- Way of doing - Print the risk
- Working on MDF
- Watch Frame Painting
- Applying the watch face
- Watch face painting
- Glue twist
- The battery and the hands of the clock
- The clock is ready
How to make an old style clock from a mdf base:
It looks like a museum piece, but it's brand new.
Learn how to make a watch that looks old and that works too..
- 1 round MDF board 30 cm in diameter and 3 cm thick
- 1 sheet of A3 sulfite paper or Couché paper
- 3cm diameter cylindrical foam
- Acrilex matte black acrylic paint
- Glitter powder gold color old or copper
- Acrilex Colorless Lacquer Gum
- Color acrylic paint Burnt Shadow (tube)
- White PVA ink
- White Collar Cascorez Extra
- Battery operated motor for watch>
- 2 meters of black decorative gallon
- 1 meter thick black twist
- Brushes Tigers n° 8/142 (boring) and 6/142 (round)
- Yellow sandpaper G-125 (worn)
- Hot glue pistol
- Disposable gloves
- Golden pointers
- Tea from India
Way of doing - Print the risk
Download Clock Watch Aged
Click the link to open the pdf file.
Then right-click and save to your computer.
Print the display; it should fit on the MDF board after trimming.
The ideal paper is the couché type paper that has greater strength and presents a better printing result.
You can also do Sulphite paper.
For a professional effect, ask a printer to make the impression.
Just deliver the template in pdf.
Working on MDF
Pass a basic coat of white paint on the part, previously sanded and pierced.
Just one coat, we'll touch it later.
Note: you can make this watch even with a sous-plat, as long as it is not too thin; make sure, however, that behind the part has a cavity or space to accommodate the engine.
Cut the foam lengthwise with the stylet.
Glue the foam to the edge of the plate with hot glue, tightening well.
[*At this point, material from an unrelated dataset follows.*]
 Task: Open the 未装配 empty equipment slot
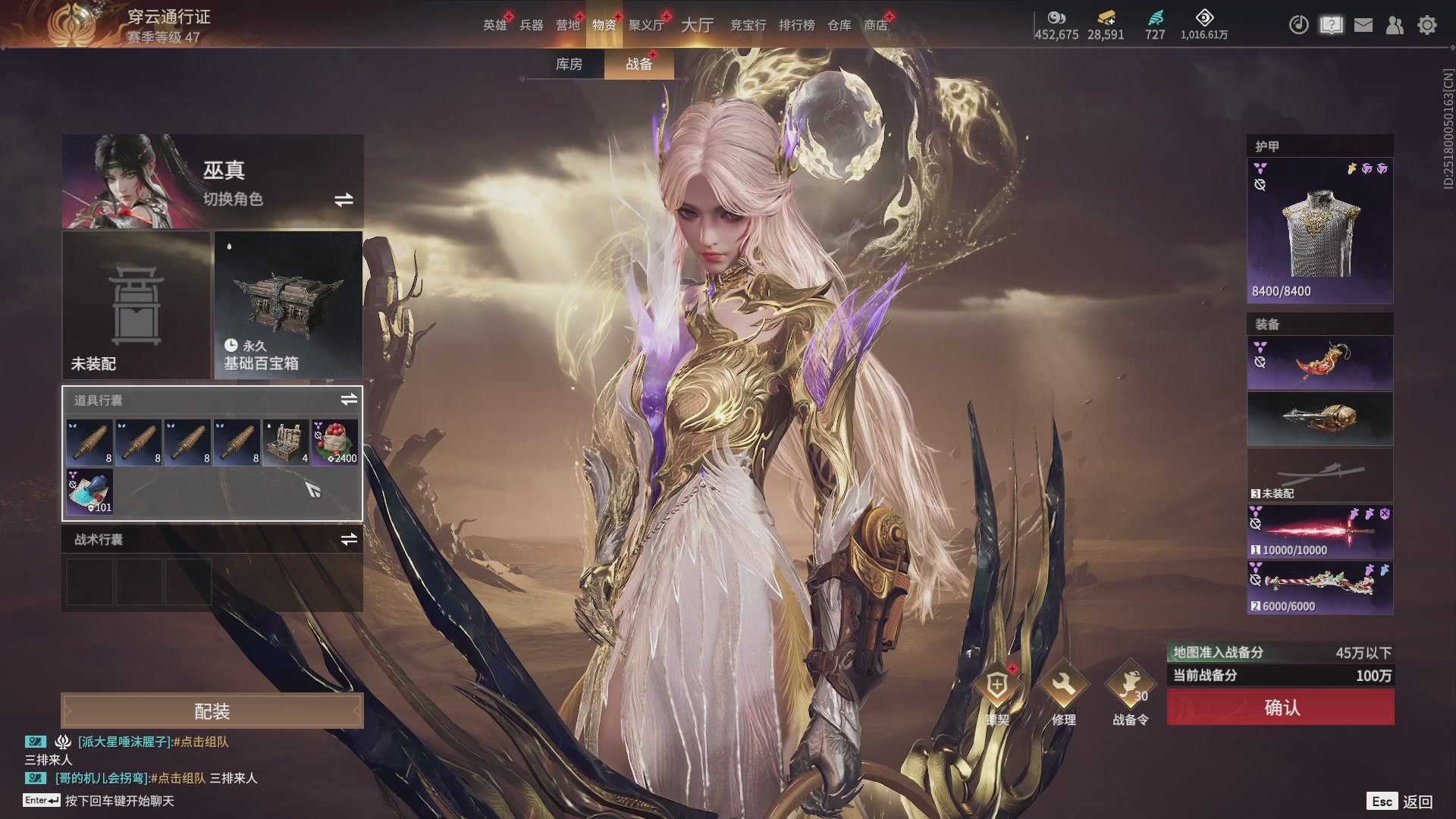[x=136, y=305]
The cylindrical foam comes with a thin coating that repels paints, so it needs to be removed with sandpaper.
This sandpaper should not be either coarse or too thin: worn sanding, of the type used for wood, are perfect.
The foam should look rough and porous.
Watch Frame Painting
Paint the entire piece with matte black paint, except for the part where the display will be glued.
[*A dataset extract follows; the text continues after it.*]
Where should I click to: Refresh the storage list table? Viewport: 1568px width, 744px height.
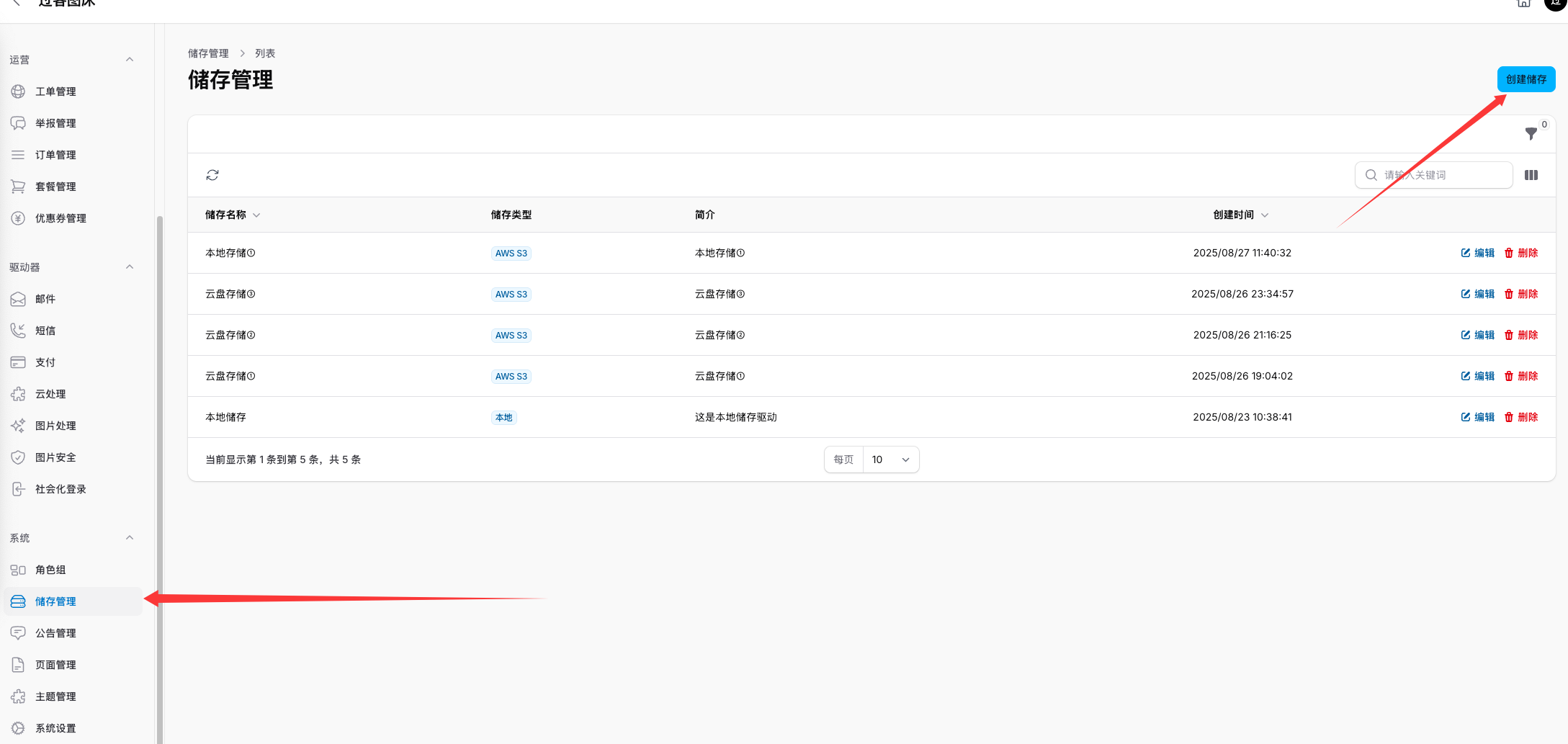212,175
Requires at least two coats.
Mix the glitter with the shellac.
There are many brands of metal inks, but some do not stick well to the foam and others contain solvents that can melt it.
Dip a piece of sponge into the mixture and apply to the foam as desired.
Try not to apply all the way around, as the idea is to make the frame look rusted and weathered.
Leave some areas black and others only with some golden spots.
Glue the black gallon over the foam with hot glue and pass the golden mixture over it.
The idea is to give the impression that it was carved in the piece.
Applying the watch face
Before pasting the dial into the watch, open a hole in the center (marked by a black circle)
Glue the dial, trying to make the hole in the paper match the MDF.
Let rest for several hours, under weights. (if you have a press, better yet).
Do not forget to put weights inside the motor cavity before, because lack of pressure in the center can create pockets of glue, and consequently wrinkles.
Watch face painting
Take 1 Indian tea bag (or two tablespoons in case of package tea) and infuse it with hot water.
When the tea is very dark, apply with the sponge at the edges.
Also make some sparse spots nearer to the center, being careful not to overdo it.
The effect will be more realistic than if the paper had been bathed in the infusion.
Note: if using tea packet, be sure to strain it before applying on the dial.
After the display is very dry, take some scratches and stains with Burnt Shadow, using a round, fine brush.
For the finish, we will glue around the dial a black twist, already previously treated with the old gold glitter.
Begin gluing (with hot glue) from number VI (6, in Roman numerals), and finish so as to fit the two ends.
Tip: to prevent the ends from shredding after being cut, pass some white glue on both and let it dry, before gluing the twist on the watch.
The battery and the hands of the clock
The clock is almost ready, now only need to make it work.
Remove the nut on the end of the motor (where the pointers will fit) and thread the tip through the hole.
Make sure that the top of the motor (indicated by the handle) matches the number XII, that is, 12.
Turn the clock and lock the engine by screwing the nut on the tip.
Put the hands, leaving the seconds hand finally.
Notice the tip he has behind; it must be fitted to the engine tip.
Note also that in the last photo, the pointers were also "aged"; for that, it was enough to scrape some of the gold paint with scissors.
The clock is ready
With the same techniques, you can make one with a frame imitating oxidized copper.
We do not advise the use of varnishes, as they can change the display, but if you want you can invest in a glass or acetate vial, gluing it before applying the twist.